◆ Task to complete:
Reproduce the records from the line with "Uncheck admin home_slider.php file" to the line with "The image size is (1078, 718). (92, 180)", changing "Marketplace" to "Store" and leaving everything else unchanged. Give only those lines.

◆ Provided data:

--*--

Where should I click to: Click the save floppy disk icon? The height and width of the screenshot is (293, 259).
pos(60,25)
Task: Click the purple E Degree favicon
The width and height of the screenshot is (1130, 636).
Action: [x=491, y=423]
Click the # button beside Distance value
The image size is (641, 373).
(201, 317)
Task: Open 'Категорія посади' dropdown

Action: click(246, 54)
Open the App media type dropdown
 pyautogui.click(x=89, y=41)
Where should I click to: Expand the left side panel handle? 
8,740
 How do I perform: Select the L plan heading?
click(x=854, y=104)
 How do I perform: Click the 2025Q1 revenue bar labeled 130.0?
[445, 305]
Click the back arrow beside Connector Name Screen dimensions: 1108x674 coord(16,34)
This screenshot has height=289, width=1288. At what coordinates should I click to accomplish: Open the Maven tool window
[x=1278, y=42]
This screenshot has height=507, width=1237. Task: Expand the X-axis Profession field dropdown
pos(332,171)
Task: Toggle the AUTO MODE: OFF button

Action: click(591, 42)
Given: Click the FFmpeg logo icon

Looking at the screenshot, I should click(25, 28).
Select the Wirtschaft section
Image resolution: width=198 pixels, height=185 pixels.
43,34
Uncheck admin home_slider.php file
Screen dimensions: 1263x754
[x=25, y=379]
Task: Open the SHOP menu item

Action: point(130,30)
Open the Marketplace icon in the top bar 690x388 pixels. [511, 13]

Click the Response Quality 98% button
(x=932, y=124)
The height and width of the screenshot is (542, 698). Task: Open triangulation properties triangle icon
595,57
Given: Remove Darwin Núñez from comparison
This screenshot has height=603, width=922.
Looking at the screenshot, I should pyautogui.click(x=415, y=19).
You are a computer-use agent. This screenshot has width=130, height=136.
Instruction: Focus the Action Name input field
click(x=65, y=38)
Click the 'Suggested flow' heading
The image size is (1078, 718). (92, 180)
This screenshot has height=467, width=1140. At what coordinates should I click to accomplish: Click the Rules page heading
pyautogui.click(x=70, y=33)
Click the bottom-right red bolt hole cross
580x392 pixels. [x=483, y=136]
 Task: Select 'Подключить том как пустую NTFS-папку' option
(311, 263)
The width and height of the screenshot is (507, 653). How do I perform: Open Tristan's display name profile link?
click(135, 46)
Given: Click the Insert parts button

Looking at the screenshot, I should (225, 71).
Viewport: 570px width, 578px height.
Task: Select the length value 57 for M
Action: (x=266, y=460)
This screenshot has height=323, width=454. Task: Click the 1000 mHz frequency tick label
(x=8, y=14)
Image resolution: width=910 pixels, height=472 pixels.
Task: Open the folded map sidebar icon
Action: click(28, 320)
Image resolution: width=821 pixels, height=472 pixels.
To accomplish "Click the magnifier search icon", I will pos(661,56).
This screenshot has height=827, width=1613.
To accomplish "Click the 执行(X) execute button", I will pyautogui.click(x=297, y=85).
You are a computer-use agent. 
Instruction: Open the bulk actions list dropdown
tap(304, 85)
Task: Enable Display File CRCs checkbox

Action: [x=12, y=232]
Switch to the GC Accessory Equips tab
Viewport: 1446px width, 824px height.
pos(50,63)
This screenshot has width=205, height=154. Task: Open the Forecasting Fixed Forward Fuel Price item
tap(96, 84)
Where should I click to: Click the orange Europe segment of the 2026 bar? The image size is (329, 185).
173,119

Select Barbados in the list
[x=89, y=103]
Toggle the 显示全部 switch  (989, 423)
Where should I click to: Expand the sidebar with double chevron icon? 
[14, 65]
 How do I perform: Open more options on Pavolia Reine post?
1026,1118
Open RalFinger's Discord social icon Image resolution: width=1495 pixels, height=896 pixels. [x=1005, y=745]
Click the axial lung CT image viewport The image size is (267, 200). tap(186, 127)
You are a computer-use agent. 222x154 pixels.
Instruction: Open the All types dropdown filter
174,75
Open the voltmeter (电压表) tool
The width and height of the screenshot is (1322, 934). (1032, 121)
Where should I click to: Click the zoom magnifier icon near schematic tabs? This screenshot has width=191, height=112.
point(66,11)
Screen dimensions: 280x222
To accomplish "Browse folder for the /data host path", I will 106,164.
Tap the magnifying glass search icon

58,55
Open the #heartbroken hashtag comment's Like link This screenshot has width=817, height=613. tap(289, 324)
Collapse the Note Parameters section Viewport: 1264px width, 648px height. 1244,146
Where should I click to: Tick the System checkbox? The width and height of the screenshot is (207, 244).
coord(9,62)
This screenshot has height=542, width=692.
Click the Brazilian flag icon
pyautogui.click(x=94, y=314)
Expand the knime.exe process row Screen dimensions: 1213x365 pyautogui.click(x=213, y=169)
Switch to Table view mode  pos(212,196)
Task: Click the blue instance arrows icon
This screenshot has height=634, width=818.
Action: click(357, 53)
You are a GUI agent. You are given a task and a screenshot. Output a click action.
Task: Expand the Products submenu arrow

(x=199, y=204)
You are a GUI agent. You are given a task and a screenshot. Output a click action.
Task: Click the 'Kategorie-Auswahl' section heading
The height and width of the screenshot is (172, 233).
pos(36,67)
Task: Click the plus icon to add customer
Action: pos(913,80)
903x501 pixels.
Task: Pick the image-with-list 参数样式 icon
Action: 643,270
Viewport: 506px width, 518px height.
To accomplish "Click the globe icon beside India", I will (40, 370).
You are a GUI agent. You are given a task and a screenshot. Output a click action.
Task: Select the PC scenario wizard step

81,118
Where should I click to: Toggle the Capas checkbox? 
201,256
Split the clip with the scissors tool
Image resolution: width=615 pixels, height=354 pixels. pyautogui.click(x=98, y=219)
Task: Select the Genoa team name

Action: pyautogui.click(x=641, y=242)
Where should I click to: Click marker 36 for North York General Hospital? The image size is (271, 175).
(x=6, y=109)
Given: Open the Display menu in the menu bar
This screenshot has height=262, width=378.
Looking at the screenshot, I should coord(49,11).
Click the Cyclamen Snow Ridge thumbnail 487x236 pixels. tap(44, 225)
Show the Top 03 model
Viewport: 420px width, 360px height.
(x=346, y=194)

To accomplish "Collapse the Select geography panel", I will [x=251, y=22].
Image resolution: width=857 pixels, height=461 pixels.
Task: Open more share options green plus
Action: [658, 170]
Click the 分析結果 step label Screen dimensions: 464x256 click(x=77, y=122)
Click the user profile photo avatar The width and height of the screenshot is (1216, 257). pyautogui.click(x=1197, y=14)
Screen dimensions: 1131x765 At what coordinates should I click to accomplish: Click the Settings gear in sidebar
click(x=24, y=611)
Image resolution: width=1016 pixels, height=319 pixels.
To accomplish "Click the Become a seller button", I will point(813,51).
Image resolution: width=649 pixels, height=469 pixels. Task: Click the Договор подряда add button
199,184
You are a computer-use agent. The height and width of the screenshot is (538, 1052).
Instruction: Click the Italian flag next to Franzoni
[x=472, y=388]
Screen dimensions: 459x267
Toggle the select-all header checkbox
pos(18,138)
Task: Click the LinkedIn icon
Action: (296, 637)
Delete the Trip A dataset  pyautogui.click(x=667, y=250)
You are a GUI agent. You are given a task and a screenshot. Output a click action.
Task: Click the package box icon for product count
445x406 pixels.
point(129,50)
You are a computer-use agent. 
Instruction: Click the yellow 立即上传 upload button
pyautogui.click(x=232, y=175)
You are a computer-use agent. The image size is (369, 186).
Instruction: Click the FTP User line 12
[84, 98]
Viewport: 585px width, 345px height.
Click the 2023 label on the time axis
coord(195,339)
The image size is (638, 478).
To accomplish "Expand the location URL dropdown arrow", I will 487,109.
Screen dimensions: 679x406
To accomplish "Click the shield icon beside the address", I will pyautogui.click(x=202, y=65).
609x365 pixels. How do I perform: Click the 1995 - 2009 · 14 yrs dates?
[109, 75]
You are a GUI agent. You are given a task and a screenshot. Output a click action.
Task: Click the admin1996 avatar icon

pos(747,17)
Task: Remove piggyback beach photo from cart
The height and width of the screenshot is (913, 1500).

--*--

◆ Solution to the exercise:
Uncheck admin home_slider.php file
Screen dimensions: 1263x754
[x=25, y=379]
Task: Open the SHOP menu item

Action: point(130,30)
Open the Store icon in the top bar 690x388 pixels. [511, 13]

Click the Response Quality 98% button
(x=932, y=124)
The height and width of the screenshot is (542, 698). Task: Open triangulation properties triangle icon
595,57
Given: Remove Darwin Núñez from comparison
This screenshot has height=603, width=922.
Looking at the screenshot, I should pyautogui.click(x=415, y=19).
You are a computer-use agent. This screenshot has width=130, height=136.
Instruction: Focus the Action Name input field
click(x=65, y=38)
Click the 'Suggested flow' heading
The image size is (1078, 718). (92, 180)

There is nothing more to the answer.